**YOUR TASK**: Copy the rows below verbatim, starting with the line containing "At what coordinates should I click to accomplish: Click the lock" and going on through the line containing "click(235, 43)".

**STORED DATA**:
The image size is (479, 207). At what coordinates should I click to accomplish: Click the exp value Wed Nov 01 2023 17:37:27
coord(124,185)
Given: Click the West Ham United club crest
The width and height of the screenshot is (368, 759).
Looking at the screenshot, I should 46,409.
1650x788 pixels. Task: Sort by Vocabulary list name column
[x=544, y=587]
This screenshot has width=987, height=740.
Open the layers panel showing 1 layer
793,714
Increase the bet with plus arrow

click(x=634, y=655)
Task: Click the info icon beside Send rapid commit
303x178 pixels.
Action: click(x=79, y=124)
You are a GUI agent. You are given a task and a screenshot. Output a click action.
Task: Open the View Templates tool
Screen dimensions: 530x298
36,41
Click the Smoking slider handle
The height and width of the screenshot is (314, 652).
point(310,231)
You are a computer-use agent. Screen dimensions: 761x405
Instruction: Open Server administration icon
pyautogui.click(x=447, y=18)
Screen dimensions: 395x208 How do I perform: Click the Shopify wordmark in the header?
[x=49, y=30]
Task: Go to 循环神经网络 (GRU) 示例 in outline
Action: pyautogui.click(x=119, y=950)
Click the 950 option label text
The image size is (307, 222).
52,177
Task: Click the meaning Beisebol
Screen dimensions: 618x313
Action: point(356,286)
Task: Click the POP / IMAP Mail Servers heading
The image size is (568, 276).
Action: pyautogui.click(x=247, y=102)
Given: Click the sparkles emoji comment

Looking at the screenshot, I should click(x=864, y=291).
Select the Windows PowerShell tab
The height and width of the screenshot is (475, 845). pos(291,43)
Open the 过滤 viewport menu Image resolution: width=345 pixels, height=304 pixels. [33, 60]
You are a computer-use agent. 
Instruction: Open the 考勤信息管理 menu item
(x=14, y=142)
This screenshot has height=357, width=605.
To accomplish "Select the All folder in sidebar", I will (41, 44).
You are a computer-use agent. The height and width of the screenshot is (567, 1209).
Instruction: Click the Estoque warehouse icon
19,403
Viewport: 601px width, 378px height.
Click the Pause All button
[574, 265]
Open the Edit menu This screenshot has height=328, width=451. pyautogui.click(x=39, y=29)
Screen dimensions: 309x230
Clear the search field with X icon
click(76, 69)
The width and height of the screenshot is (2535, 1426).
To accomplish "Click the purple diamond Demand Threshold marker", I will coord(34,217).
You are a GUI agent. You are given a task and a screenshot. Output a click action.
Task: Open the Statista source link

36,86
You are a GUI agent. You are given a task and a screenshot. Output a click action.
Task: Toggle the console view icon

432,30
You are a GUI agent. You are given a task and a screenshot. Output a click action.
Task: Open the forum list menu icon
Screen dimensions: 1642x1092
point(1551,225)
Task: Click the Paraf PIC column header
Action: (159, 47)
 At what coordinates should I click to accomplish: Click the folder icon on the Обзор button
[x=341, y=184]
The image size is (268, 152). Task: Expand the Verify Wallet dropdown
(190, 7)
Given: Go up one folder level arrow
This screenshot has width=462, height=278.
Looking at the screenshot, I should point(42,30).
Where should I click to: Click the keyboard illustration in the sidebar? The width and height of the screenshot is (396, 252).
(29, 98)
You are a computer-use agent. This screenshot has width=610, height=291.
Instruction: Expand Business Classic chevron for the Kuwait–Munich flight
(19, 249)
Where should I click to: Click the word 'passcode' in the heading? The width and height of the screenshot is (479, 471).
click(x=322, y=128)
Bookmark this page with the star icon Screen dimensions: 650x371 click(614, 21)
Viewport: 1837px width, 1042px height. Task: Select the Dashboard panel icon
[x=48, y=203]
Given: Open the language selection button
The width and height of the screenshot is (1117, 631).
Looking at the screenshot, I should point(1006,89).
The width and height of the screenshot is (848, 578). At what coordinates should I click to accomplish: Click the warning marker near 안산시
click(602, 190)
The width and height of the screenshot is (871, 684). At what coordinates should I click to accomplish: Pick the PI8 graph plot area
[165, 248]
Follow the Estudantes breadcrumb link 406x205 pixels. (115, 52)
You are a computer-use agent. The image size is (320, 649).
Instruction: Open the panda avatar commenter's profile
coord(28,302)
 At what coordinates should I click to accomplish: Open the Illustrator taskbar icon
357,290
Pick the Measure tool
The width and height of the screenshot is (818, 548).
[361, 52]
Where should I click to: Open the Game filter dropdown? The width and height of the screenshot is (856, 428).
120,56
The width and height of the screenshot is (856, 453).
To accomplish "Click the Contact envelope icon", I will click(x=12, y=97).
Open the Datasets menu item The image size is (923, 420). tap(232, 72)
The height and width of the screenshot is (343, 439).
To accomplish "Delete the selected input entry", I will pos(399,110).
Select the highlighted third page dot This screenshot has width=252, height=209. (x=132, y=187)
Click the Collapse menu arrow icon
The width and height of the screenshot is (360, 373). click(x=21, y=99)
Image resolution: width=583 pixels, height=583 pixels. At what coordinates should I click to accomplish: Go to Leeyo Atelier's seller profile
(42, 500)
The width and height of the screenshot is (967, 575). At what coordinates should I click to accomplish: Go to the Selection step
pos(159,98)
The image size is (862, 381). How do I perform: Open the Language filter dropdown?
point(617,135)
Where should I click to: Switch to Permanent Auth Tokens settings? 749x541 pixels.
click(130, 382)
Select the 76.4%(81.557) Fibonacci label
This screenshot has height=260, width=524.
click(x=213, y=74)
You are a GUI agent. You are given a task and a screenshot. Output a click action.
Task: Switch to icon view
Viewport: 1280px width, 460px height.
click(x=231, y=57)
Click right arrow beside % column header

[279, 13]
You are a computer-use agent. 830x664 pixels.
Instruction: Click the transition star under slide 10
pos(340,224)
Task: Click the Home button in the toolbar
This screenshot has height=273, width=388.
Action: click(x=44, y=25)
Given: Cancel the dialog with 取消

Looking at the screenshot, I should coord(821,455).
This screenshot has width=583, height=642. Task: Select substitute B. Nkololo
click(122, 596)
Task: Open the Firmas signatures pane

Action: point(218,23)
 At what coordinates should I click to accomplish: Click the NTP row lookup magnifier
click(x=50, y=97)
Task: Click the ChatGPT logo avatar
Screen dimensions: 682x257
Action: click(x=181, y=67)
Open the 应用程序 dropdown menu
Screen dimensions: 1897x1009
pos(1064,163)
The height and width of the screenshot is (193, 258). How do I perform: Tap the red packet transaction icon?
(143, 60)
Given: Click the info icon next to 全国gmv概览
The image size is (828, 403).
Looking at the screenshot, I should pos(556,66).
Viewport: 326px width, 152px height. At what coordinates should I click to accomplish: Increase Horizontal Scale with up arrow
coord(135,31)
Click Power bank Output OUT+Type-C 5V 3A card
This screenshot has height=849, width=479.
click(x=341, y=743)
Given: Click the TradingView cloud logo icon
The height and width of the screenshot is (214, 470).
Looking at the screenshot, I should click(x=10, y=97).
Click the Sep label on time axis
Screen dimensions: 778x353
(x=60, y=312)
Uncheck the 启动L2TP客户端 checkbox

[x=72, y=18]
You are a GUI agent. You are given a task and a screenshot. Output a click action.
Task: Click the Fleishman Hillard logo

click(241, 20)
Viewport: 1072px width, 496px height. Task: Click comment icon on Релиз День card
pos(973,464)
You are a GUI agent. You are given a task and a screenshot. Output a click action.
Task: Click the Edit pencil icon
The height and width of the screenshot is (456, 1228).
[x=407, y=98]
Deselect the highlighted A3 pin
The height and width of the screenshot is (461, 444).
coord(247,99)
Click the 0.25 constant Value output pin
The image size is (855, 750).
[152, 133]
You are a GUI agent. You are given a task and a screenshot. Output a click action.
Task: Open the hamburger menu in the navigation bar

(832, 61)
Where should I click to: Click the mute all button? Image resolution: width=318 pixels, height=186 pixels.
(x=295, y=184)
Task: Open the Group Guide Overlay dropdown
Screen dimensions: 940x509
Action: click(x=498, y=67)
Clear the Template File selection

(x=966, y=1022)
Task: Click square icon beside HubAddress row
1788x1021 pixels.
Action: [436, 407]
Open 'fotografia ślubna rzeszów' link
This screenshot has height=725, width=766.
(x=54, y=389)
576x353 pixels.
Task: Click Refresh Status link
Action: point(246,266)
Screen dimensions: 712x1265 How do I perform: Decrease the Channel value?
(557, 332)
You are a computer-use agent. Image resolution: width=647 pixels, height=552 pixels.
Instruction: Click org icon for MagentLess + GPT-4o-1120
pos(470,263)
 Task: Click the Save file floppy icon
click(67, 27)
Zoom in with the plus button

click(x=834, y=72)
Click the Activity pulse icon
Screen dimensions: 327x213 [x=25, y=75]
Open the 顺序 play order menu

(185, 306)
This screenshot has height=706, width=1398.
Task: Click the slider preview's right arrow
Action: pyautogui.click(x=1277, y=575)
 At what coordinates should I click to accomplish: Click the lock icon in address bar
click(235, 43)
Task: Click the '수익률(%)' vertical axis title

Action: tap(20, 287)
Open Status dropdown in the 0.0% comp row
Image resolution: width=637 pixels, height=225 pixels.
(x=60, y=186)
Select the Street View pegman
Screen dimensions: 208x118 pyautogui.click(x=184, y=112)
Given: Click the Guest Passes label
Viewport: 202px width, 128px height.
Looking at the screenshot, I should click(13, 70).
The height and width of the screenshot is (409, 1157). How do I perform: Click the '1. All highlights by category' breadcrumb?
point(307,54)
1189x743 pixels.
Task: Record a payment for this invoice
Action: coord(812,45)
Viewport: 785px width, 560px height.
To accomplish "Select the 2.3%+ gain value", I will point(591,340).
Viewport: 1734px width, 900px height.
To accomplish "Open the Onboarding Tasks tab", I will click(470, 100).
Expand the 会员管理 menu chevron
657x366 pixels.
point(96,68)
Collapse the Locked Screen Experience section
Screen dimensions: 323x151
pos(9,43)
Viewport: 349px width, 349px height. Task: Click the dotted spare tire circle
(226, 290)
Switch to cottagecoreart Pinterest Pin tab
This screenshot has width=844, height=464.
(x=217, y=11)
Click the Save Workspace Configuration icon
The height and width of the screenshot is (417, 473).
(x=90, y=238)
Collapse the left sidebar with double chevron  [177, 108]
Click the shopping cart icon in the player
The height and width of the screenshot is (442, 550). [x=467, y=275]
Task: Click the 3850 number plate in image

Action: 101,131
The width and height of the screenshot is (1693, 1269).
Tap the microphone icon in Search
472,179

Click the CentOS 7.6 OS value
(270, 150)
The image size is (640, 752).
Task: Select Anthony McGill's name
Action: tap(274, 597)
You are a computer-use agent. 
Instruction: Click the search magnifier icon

**CORRECT ANSWER**:
 At what coordinates should I click to accomplish: Click the lock icon in address bar
click(235, 43)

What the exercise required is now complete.